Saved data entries
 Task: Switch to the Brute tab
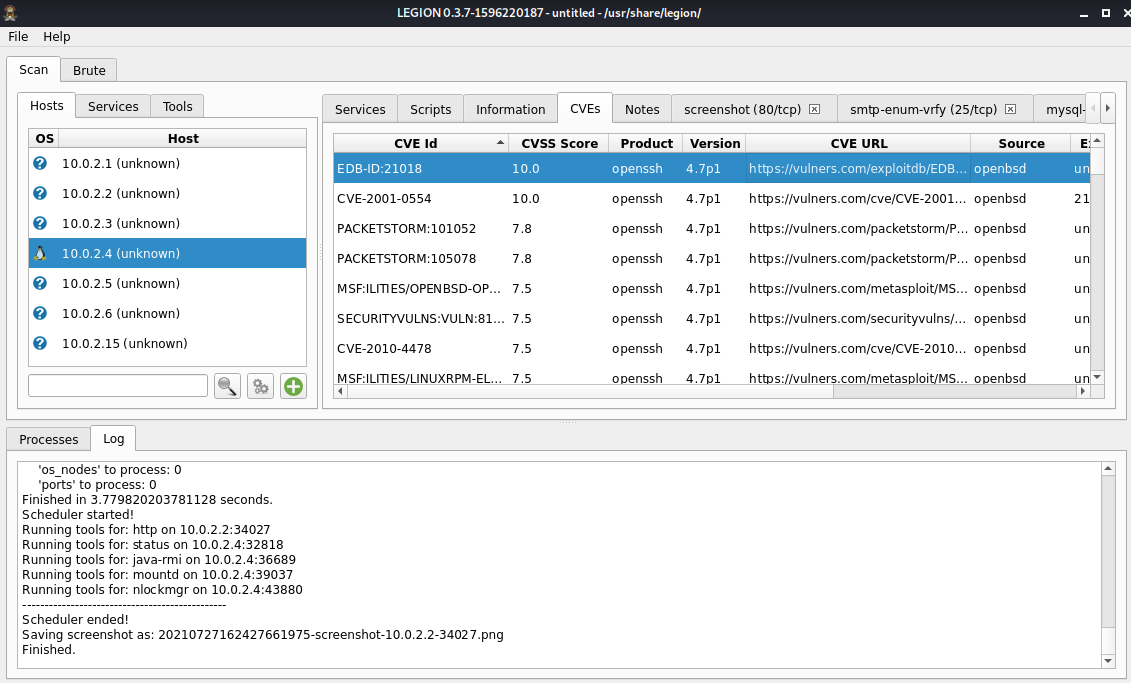click(x=89, y=70)
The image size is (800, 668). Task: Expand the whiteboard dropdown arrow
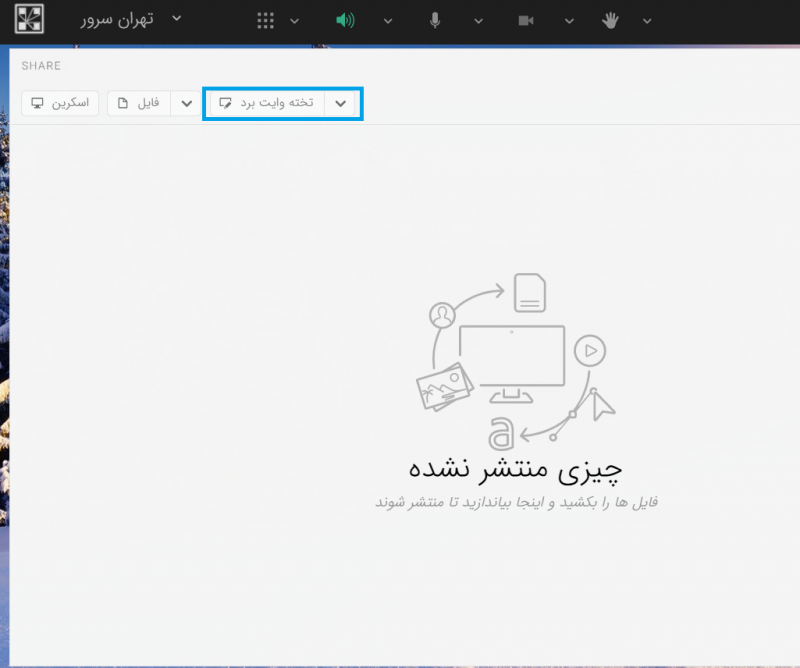pos(341,104)
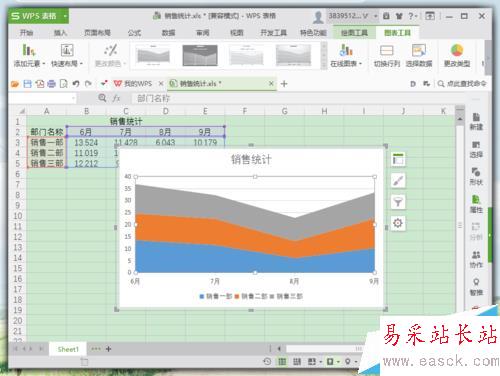Image resolution: width=500 pixels, height=376 pixels.
Task: Select the dark gray chart style thumbnail
Action: coord(200,55)
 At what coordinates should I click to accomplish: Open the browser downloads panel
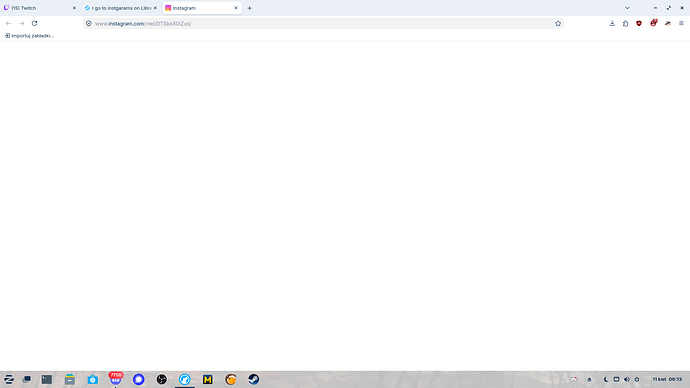pos(612,23)
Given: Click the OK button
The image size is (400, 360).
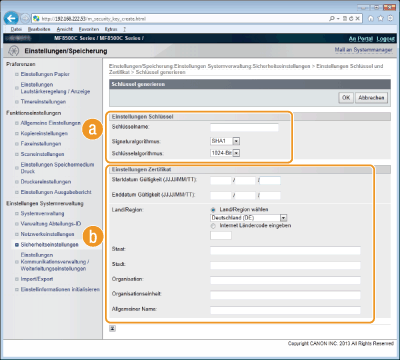Looking at the screenshot, I should pyautogui.click(x=346, y=98).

- Goal of the exercise:
The expected answer is the complete set of entries, copied verbatim, with no pictures.

- Solution to the exercise:
 Task: Switch to the Brute tab
click(x=89, y=70)
The image size is (800, 668). Task: Expand the whiteboard dropdown arrow
pos(341,104)
Image resolution: width=500 pixels, height=376 pixels.
Task: Select the dark gray chart style thumbnail
Action: coord(200,55)
 At what coordinates should I click to accomplish: Open the browser downloads panel
pos(612,23)
Given: Click the OK button
The image size is (400, 360).
Looking at the screenshot, I should pyautogui.click(x=346, y=98).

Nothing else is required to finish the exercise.